▶ BRIEF:
Return the records exactly, from the first line through the "Task: Collapse the Grand Total group row" line.

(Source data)

──────────────────────────────

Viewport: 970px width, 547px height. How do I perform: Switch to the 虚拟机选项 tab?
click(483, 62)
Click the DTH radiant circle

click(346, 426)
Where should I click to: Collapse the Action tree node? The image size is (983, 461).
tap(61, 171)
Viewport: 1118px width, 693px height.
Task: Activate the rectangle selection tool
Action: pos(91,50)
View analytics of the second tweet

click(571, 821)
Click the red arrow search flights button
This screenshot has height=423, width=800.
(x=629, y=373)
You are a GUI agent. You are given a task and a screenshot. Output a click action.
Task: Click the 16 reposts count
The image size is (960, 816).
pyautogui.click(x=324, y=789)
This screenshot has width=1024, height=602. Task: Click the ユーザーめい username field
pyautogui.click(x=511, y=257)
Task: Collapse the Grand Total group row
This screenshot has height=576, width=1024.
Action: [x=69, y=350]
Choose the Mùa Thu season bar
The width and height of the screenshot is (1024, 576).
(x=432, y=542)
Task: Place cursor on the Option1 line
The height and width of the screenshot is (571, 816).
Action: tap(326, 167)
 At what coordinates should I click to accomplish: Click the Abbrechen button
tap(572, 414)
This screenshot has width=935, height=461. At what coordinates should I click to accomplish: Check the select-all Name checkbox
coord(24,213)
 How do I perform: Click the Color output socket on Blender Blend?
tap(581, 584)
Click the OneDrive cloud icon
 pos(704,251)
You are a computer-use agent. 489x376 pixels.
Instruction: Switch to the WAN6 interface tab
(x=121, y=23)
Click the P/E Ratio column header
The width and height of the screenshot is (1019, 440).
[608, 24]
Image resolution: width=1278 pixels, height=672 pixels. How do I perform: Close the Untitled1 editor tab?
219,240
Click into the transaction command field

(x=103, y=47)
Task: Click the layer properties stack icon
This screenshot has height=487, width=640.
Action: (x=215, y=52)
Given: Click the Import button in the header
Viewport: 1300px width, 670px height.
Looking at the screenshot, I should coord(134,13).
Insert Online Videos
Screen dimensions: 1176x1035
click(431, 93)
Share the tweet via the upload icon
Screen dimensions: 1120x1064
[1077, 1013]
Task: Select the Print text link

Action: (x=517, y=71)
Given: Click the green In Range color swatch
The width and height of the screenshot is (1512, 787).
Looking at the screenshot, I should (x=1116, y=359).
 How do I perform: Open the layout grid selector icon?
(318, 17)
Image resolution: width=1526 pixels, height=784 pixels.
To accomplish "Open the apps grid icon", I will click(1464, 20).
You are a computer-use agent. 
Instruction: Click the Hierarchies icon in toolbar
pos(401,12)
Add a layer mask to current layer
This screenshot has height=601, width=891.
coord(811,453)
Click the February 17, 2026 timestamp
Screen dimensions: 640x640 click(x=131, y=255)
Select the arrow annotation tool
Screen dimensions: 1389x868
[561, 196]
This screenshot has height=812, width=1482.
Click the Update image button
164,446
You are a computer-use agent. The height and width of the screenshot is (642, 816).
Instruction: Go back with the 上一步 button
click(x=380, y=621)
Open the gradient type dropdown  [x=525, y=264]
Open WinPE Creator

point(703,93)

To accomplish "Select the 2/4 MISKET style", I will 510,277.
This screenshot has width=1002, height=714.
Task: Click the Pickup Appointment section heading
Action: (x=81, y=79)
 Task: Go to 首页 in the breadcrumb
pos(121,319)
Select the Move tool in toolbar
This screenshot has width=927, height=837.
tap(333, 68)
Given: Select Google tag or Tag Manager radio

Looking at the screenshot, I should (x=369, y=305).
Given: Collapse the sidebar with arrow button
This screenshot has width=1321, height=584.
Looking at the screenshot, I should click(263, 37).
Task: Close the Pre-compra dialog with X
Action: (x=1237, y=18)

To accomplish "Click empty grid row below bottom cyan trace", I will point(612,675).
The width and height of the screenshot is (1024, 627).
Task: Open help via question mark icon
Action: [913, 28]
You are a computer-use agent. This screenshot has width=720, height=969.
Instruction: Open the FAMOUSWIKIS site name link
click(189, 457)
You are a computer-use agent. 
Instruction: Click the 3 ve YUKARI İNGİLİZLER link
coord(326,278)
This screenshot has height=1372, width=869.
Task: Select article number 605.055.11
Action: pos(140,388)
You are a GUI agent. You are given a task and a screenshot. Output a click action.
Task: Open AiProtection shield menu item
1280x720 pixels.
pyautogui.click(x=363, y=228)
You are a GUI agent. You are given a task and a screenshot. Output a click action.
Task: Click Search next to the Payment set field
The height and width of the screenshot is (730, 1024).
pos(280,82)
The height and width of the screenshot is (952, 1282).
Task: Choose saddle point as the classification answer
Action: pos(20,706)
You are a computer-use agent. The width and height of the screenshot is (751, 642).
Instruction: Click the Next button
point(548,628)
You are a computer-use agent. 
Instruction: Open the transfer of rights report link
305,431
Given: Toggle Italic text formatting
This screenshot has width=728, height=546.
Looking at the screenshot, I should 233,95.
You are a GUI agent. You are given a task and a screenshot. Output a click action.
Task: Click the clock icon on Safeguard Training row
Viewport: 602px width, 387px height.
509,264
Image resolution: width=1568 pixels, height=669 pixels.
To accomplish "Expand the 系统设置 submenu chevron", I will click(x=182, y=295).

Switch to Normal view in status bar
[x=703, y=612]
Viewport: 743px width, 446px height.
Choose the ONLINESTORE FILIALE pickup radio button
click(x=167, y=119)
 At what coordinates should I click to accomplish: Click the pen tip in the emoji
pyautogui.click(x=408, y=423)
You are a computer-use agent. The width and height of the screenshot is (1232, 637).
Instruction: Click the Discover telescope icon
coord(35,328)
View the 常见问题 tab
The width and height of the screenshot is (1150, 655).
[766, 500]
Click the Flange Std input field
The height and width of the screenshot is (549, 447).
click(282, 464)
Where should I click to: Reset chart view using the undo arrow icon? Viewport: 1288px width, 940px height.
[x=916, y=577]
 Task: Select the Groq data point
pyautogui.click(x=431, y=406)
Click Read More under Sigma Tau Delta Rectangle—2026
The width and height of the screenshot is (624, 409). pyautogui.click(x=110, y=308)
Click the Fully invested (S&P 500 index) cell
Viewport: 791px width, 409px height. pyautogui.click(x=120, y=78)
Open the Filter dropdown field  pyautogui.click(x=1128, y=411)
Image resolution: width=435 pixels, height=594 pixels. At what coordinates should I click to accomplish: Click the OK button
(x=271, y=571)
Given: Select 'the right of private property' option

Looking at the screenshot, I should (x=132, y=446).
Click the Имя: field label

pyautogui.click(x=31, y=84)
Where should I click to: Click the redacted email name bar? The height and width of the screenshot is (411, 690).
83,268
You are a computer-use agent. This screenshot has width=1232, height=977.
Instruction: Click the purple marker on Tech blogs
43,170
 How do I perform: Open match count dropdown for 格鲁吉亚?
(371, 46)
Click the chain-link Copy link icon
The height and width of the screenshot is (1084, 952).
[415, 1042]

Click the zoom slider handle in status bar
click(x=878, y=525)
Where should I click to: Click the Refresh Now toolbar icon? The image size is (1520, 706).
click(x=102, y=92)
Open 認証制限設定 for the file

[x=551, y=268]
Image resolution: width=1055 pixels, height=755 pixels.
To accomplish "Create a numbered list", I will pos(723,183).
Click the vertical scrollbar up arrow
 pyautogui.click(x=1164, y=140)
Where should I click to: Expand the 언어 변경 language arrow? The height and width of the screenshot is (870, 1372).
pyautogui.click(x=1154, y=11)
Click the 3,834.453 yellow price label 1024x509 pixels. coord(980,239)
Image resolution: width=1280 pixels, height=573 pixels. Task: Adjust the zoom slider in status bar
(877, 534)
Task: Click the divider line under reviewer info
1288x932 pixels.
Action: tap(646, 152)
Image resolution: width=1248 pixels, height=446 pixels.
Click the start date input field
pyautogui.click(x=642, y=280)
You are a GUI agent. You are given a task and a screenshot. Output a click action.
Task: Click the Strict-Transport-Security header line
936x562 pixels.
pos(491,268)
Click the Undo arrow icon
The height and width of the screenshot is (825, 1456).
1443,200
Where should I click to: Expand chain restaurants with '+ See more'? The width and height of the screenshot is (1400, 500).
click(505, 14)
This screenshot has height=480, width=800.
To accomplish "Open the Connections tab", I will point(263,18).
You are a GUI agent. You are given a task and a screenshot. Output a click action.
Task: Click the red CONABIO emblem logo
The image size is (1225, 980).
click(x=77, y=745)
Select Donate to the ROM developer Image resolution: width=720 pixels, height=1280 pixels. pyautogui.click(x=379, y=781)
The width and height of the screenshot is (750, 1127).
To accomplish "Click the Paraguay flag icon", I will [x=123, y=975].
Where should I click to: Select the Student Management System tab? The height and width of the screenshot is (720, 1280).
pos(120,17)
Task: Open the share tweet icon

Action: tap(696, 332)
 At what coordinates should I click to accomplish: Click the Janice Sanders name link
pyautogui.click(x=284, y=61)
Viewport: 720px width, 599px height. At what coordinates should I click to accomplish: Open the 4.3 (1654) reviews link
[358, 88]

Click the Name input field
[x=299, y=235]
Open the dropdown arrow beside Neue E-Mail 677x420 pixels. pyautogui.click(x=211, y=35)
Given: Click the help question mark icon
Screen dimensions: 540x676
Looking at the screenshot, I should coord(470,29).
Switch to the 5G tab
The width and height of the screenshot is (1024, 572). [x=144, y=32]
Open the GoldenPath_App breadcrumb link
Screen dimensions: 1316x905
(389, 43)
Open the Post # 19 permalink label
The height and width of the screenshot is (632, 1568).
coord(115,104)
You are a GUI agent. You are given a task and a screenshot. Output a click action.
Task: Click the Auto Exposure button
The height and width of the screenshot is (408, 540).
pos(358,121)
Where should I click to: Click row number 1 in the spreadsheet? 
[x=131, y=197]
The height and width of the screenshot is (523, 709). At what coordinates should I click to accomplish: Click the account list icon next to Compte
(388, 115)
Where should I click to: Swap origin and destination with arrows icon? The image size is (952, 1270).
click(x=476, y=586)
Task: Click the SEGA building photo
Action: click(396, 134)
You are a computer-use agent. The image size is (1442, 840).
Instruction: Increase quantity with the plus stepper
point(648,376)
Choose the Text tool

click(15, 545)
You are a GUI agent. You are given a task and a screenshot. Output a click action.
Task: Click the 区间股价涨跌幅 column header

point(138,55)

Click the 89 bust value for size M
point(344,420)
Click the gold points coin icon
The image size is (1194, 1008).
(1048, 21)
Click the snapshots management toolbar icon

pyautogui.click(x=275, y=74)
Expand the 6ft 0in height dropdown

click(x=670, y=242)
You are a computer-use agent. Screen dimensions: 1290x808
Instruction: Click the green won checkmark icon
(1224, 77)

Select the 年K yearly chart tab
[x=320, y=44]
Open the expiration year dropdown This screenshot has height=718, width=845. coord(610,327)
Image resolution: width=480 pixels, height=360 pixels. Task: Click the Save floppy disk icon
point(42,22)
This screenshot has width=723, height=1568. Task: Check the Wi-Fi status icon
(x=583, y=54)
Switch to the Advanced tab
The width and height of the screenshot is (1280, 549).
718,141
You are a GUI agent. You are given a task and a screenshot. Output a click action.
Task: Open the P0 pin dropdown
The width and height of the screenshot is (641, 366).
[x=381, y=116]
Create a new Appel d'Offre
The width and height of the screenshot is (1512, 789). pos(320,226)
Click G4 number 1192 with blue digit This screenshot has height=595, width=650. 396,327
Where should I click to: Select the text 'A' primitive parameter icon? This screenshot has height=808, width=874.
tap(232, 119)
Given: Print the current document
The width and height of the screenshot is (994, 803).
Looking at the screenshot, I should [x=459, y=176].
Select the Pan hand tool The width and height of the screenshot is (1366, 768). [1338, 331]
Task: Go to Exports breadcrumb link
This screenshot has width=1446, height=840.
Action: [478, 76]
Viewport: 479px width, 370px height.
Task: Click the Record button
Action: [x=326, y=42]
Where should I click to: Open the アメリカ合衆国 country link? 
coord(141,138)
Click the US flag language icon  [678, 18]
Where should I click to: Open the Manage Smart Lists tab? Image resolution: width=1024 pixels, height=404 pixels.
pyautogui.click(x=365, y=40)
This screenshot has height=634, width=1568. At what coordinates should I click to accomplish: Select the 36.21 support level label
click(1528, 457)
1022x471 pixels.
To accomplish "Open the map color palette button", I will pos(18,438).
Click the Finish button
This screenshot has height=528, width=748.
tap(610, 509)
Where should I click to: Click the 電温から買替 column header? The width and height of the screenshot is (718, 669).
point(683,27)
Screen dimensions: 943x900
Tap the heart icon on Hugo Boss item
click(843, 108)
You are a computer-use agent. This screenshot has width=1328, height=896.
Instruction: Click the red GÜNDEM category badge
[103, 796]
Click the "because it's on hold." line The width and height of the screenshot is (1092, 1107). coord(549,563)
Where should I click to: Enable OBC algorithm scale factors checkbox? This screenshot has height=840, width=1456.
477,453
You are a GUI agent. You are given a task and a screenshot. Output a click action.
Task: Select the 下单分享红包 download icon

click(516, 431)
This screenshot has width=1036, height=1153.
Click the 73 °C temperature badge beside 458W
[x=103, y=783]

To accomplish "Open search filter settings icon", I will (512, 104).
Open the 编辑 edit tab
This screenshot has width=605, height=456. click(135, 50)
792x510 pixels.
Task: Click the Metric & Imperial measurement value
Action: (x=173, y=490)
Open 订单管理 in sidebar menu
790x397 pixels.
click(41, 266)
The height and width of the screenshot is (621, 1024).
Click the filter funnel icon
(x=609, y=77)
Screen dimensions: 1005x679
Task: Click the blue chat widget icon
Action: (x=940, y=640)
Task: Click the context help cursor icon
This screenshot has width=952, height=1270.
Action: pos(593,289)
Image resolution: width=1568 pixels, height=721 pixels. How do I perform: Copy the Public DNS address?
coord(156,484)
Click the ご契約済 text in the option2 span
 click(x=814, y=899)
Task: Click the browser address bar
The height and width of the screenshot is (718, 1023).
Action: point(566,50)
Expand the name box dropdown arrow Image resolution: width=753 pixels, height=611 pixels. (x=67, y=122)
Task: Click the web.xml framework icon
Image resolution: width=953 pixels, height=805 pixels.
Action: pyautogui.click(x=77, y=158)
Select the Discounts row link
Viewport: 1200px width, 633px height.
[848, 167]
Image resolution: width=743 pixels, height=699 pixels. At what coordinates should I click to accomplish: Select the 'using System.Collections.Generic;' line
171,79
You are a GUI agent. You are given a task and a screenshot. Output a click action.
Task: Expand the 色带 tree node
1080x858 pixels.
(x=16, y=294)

──────────────────────────────

▶ YOUR SOLUTION:
Viewport: 970px width, 547px height. How do I perform: Switch to the 虚拟机选项 tab?
click(483, 62)
Click the DTH radiant circle

click(346, 426)
Where should I click to: Collapse the Action tree node? The image size is (983, 461).
tap(61, 171)
Viewport: 1118px width, 693px height.
Task: Activate the rectangle selection tool
Action: pos(91,50)
View analytics of the second tweet

click(571, 821)
Click the red arrow search flights button
This screenshot has height=423, width=800.
(x=629, y=373)
You are a GUI agent. You are given a task and a screenshot. Output a click action.
Task: Click the 16 reposts count
The image size is (960, 816).
pyautogui.click(x=324, y=789)
This screenshot has width=1024, height=602. Task: Click the ユーザーめい username field
pyautogui.click(x=511, y=257)
Task: Collapse the Grand Total group row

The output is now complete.